Exercise passage:
Glyn Davies
Glyn DaviesReuters

The United States and North Korea resumed disarmament talks on Thursday over its nuclear weapons program.

The talks — delayed by the death of North Korea's longtime leader Kim Jong Il two months ago — are to continue Friday and could signal whether North Korea's new government is ready to agree to steps demanded by Washington and Pyongyang's neighbors.

Kim's 17 December 2011 death scuttled a deal between the United States and North Korea where Pyongyang would have suspended its uranium enrichment in return for food aid from Washington.

The talks in Beijing, the third round since July, are aimed at restarting six-nation nuclear disarmament negotiations that also involve China, Japan, Russia and South Korea. Pyongyang walked away from those talks in 2009 and later exploded its second nuclear device.

Thursday's meetings in Beijing may also partly reveal North Korea's goals under new leader Kim Jong Un, who has vowed to follow his father's policies.

"The talks today were substantive and serious and we covered quite a number of issues," US envoy Glyn Davies told reporters after meeting with his counterpart Kim Kye Gwan.

"We'll pick up again tomorrow and see if we can't make a little bit of progress," Davies added, saying only that Thursday's talks had included discussions of food aid.

Davies added he would also have dinner with the North Korean officials, "We are still in mid-negotiations," he explained.

Tasks to complete:
(a) Can you set down, word for word, the part of the North Korea talks article that begins at "Thursday's meetings in" and stops after "his father's policies."?
(b) Would you take the North Korea talks article further, picking up right after its final sentence?

[Saved entries]
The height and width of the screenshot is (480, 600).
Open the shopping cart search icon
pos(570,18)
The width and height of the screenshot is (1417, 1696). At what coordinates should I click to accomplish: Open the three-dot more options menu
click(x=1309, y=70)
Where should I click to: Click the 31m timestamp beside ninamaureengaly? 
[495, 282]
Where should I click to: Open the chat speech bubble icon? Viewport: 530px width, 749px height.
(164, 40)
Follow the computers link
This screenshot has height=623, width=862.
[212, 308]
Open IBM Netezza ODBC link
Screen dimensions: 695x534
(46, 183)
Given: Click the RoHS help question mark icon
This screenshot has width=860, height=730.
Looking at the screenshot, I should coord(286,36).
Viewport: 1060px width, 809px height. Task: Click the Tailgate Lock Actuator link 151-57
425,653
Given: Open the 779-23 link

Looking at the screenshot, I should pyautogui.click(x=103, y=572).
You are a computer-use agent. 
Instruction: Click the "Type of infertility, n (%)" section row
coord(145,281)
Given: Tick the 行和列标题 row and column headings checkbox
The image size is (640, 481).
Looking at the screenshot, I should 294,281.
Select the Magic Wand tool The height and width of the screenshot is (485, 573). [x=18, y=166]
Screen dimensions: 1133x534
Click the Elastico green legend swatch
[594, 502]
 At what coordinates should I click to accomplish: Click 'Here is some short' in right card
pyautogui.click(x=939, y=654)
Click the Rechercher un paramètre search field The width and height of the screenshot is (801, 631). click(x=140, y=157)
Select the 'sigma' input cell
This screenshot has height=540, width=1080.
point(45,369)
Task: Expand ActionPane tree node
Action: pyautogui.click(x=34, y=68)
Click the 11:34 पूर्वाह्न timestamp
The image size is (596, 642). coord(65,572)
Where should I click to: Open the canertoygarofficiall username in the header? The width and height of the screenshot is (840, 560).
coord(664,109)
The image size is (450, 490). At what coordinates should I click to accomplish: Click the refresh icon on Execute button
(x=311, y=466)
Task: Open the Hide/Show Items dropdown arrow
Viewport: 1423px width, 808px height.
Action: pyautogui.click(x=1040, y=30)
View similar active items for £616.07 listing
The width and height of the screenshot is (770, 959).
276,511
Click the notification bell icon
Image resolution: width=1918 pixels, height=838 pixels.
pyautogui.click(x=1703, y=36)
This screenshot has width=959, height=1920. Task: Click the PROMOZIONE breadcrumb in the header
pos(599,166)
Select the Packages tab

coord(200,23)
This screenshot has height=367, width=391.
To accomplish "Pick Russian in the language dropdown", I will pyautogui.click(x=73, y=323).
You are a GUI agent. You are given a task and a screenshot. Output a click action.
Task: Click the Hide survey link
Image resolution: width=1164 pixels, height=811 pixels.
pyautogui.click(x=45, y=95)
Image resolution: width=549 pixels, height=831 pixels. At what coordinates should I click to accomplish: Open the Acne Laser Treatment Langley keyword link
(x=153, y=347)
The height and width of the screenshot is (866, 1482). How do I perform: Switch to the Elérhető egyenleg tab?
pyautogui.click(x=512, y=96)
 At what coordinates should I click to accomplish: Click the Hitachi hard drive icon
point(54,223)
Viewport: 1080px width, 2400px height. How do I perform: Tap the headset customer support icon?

Answers for each item:
(a)
Thursday's meetings in Beijing may also partly reveal North Korea's goals under new leader Kim Jong Un, who has vowed to follow his father's policies.

(b)
Thursday's meeting was divided into two sessions held over a period of six hours. They first met at the North Korean Embassy and then at the US Embassy.

Kim described the talks as "positive" and said the two sides talked with "serious attitudes," South Korea's Yonhap news agency reported.

Additional steps may still be needed before a resumption of multilateral talks. The North may first request food shipments, while the US and its allies want assurances Pyongyang is committed meeting past nuclear commitments.

The United States also maintains better ties between North Korea and US ally South Korea are essential to a final agreement. North Korea has rejected South Korean offers to talk in recent weeks, and animosity between the rivals still lingers from violence in 2010.

A North Korean artillery attack in November 2010 killed four South Koreans on a front-line island, and Seoul blames North Korea for the sinking of a warship that killed 46 sailors earlier that year.

Pyongyang denies sinking the ship and says a South Korean live-fire drill provoked the artillery attack.